Our laboratory is focused on understanding the molecular biology of membrane transport in a disease-related context covering Alzheimer’s disease and congenital disorders of glycosylation type II.
Related to Alzheimer’s, APP cleavage by gamma-secretase leads to amyloid beta peptide production, one possible cause of Alzheimer’s symptoms. gamma-secretase is composed of four proteins – presenilin, nicastrin, PEN-2 and APH-1 – which must come together for cleavage activity. Starting from the idea that Alzheimer’s disease might be slowed by inhibiting g-
secretase, we have now identified an endogenous inhibitor that prevents gamma-secretase complex assembly and activity and thus might be targeted for therapy (Spasic et al., 2007). Although all four components are present in the ER, their assembly into functional gamma-secretase is somehow restricted. Assembly begins with the binding of nicastrin to APH-1. This binding is competed early in the secretion pathway by Rer1p, a membrane receptor that retrieves proteins from the Golgi back to the ER. Rer1p binds to nicastrin, thus interfering with nicastrin’s ability to bind APH-1. Decreasing the amount of Rer1p led to an increase in gamma-secretase activity. Exactly what triggers Rer1p to release nicastrin and allow it to bind to APH-1, and subsequently to the other gamma-secretase components, remains to be determined. Preventing this release might provide a means to reduce gamma-secretase activity and thus amyloid plaque formation.
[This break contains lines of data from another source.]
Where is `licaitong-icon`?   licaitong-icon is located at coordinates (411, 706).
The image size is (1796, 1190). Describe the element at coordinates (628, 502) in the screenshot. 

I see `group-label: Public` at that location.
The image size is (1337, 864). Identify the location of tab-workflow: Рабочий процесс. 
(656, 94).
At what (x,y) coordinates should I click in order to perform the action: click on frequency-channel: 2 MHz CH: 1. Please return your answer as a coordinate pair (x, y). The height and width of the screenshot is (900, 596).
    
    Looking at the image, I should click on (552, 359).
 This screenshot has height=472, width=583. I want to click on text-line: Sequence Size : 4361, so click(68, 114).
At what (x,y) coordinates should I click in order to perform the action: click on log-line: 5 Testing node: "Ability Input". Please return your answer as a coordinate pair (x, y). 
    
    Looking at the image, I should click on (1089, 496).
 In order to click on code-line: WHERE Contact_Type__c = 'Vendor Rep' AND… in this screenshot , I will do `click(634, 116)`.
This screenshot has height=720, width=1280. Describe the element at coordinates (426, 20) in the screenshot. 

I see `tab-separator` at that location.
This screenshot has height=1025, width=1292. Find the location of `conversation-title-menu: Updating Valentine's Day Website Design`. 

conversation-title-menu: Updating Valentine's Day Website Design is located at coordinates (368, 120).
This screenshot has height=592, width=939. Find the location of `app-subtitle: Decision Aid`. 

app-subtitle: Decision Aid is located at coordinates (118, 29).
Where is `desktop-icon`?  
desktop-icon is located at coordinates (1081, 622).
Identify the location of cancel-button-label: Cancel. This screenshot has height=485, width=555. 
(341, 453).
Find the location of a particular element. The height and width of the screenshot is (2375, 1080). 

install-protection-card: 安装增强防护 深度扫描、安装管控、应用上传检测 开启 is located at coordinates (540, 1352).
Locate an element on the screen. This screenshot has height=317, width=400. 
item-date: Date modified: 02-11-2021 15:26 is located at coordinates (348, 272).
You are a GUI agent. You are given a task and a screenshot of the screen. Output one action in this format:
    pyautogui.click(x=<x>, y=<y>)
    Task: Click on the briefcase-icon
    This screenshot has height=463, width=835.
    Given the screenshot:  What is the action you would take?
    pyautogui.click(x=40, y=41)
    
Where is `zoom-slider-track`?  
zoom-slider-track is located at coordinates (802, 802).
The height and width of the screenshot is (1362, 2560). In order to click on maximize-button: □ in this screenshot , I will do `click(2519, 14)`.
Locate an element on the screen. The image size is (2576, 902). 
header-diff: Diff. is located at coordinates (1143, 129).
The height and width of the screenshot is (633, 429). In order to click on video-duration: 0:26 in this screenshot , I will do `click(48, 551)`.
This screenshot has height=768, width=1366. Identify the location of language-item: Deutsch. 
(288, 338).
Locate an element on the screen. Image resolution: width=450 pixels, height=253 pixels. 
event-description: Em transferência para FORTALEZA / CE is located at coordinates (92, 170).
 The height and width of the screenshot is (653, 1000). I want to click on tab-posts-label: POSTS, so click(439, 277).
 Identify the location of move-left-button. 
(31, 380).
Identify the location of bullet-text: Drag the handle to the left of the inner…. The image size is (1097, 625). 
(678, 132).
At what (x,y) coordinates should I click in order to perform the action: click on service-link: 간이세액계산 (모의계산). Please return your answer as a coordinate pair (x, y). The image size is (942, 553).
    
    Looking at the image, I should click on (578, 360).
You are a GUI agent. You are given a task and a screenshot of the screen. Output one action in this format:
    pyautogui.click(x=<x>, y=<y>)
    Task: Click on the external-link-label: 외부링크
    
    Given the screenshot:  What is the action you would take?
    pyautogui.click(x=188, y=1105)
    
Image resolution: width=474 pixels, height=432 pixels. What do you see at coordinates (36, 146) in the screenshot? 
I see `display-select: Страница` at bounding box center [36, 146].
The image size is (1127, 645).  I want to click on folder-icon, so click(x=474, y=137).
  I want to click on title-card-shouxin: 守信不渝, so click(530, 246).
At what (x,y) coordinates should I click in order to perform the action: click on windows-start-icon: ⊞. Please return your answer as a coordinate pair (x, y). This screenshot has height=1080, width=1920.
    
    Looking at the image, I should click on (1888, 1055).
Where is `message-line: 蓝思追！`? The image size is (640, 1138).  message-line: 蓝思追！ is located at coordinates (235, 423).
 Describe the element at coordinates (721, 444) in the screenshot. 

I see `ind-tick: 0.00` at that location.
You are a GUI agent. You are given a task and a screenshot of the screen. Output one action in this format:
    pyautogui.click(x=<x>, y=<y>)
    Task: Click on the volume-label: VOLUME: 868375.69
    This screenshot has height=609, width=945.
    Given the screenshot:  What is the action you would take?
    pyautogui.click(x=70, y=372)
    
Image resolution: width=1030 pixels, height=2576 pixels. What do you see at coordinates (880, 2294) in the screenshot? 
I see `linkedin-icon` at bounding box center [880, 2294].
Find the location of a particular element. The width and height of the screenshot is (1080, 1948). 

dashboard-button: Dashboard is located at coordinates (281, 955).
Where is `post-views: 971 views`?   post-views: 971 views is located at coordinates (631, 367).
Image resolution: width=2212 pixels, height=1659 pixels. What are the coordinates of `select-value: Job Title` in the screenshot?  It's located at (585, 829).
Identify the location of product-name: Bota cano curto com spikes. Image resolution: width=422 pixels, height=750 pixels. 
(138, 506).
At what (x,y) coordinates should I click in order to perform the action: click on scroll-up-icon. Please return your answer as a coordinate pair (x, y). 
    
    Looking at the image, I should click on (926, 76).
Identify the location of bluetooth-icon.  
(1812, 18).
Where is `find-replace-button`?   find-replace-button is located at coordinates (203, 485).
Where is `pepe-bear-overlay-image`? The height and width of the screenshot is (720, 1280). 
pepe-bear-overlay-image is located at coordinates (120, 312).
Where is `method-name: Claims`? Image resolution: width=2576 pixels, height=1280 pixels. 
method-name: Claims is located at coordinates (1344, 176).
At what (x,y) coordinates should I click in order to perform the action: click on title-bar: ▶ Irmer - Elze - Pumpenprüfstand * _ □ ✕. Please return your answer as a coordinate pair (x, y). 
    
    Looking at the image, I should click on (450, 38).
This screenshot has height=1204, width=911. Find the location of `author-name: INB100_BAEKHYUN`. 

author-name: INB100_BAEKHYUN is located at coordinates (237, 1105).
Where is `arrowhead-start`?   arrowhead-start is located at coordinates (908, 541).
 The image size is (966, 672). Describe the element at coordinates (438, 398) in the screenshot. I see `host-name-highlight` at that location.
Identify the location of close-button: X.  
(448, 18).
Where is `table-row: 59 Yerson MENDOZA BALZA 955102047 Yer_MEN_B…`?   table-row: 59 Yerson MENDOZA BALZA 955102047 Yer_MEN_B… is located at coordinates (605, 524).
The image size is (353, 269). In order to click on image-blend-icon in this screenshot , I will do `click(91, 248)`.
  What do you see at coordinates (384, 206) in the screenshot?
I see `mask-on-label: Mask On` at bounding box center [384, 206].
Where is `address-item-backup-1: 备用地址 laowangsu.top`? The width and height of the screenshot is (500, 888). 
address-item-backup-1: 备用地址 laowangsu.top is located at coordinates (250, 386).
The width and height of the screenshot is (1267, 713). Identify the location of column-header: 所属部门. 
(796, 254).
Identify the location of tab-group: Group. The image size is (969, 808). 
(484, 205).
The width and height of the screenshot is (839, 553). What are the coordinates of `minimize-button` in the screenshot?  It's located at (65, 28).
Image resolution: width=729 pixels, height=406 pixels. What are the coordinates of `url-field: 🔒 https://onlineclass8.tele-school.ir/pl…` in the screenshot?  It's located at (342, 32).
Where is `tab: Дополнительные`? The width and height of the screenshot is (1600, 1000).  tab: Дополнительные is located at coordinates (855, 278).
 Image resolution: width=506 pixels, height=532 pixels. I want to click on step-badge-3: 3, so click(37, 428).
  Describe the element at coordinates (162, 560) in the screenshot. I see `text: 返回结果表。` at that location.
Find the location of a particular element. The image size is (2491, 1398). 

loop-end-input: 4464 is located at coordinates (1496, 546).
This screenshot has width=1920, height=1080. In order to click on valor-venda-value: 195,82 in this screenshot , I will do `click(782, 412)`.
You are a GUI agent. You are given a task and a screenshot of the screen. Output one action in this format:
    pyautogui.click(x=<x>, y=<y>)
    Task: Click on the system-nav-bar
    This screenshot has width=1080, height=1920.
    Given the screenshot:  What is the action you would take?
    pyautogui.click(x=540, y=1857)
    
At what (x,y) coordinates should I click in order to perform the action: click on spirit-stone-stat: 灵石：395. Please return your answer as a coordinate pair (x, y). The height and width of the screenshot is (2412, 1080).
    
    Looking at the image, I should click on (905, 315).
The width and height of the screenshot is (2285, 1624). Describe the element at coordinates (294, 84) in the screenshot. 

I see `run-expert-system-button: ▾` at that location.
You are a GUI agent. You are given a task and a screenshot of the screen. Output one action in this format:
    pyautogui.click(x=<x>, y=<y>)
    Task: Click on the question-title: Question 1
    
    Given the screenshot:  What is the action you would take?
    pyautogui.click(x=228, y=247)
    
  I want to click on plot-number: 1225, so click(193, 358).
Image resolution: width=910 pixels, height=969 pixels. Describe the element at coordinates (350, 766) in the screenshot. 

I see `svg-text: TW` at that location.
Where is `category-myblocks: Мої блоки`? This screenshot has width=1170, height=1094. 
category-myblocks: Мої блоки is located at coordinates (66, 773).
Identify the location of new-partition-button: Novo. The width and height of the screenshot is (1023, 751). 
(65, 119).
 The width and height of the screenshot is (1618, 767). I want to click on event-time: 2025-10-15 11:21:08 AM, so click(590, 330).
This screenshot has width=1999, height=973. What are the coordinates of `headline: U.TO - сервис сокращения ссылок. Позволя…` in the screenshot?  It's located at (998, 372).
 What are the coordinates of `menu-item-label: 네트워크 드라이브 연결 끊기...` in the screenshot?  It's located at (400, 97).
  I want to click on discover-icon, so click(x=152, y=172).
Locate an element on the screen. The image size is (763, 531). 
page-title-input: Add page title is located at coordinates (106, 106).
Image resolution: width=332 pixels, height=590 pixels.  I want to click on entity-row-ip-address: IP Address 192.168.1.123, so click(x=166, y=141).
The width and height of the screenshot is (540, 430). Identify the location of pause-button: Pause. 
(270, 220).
Sporadic Alzheimer’s disease is also characterized by dysfunctions in the neuronal endo-lysosomal system. In this context, we hypothesize that the differential localization of distinct gamma-secretase complexes and substrates at the cell surface and endosomes is part of the mechanism defining specificity in intramembrane proteolysis. We are currently applying high-resolution confocal microscopy to resolve this microdomain association of APP and gamma-secretase components. In addition, we use superparamagnetic nanoparticles for neuronal endosomal targeting. Magnetic isolation followed by ‘organellar proteomics’ will generate proteome inventories of axonal and dendritic endosomal carriers and identify novel early biomarkers for endosomal dysfunction in Alzheimer’s disease and beyond. In a related line of research, we are screening a 10K small-compound library for their effects on inducing axonal and dendritic outgrowth/arborization using a medium-to-high throughput InCell1000 system.
In CDG-II, we identified mutations in sub-units of the COG complex, which are now being used to study the role of this complex in maintaining Golgi-integrity. In a collaborative effort, we also identified patients with mutations in a sub-unit of the V-ATPase linking pH-dependency to proper glycosylation.